Show all lines from the material that carry the word "will".

LISTED ENTRIES:
----------
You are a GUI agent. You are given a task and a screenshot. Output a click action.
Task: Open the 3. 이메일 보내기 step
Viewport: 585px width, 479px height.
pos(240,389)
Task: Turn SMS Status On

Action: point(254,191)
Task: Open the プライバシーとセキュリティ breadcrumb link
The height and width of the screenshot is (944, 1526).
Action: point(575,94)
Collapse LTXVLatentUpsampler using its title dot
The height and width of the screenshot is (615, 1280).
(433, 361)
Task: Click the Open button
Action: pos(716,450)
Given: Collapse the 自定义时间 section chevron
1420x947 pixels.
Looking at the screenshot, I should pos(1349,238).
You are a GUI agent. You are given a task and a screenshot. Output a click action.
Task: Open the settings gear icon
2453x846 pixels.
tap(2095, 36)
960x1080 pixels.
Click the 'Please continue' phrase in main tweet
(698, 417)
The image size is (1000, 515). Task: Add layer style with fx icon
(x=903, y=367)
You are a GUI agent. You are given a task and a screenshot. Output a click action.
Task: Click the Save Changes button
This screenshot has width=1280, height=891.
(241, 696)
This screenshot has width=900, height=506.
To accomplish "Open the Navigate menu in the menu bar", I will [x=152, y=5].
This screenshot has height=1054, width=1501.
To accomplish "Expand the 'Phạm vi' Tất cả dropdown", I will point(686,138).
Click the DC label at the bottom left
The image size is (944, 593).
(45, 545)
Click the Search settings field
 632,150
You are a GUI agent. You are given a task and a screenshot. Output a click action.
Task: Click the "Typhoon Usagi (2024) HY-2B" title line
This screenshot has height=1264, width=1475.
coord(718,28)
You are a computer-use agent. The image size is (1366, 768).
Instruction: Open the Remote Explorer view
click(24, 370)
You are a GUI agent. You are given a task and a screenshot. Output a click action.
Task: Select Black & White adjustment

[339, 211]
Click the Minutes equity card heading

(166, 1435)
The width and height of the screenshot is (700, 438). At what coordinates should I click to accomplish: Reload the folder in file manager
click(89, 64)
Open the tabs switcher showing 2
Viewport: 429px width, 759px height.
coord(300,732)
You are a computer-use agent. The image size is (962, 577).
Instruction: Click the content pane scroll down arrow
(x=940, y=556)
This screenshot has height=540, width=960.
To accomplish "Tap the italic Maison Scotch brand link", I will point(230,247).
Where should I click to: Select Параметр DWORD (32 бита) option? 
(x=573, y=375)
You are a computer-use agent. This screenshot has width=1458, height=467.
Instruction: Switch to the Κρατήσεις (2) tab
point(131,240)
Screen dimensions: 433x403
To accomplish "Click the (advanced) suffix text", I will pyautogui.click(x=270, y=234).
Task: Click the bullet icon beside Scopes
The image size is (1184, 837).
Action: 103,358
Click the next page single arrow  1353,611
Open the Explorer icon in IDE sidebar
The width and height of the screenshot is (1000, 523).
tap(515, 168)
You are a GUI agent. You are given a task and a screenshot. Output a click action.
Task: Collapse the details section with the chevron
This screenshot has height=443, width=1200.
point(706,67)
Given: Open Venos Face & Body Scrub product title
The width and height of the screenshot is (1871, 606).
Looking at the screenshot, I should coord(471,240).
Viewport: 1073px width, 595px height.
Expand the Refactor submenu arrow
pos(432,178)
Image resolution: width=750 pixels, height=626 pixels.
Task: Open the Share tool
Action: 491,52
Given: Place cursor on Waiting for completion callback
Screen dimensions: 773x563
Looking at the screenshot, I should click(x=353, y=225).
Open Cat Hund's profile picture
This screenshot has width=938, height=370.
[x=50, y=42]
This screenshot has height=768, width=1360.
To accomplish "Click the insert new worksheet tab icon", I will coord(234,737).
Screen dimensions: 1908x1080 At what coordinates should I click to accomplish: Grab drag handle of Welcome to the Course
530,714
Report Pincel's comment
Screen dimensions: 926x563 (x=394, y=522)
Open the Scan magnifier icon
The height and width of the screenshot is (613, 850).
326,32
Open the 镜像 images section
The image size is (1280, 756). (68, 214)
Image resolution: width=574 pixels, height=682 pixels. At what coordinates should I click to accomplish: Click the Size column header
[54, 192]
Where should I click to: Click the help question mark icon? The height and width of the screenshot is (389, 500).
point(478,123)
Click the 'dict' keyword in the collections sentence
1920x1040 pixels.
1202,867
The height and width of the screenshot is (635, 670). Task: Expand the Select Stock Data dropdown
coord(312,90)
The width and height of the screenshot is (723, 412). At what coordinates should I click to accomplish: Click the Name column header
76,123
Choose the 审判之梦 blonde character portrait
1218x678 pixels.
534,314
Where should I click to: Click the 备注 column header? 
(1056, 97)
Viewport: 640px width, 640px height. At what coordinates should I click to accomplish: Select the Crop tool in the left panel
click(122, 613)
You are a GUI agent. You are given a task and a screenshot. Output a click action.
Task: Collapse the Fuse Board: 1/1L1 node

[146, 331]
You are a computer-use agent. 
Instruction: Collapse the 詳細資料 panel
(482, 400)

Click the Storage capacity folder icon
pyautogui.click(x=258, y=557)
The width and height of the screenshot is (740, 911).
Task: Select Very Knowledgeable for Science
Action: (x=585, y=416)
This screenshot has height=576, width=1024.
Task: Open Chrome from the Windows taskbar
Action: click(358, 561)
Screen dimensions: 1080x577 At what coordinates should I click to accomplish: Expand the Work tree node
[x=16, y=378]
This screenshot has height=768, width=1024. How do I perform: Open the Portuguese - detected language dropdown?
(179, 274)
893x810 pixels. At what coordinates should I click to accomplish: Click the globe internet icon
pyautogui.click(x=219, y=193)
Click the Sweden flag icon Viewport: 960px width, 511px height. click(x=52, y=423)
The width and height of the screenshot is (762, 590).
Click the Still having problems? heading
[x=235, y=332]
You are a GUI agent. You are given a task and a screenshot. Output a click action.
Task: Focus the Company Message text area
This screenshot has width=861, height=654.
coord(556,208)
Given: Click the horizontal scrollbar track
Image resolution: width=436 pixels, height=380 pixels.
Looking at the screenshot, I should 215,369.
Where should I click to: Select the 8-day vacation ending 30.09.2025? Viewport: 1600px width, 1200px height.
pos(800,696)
----------
THE COMPLETED TASK:
To accomplish "Open the Navigate menu in the menu bar", I will [x=152, y=5].
To accomplish "Expand the 'Phạm vi' Tất cả dropdown", I will point(686,138).
To accomplish "Tap the italic Maison Scotch brand link", I will point(230,247).
To accomplish "Click the (advanced) suffix text", I will pyautogui.click(x=270, y=234).
To accomplish "Click the insert new worksheet tab icon", I will coord(234,737).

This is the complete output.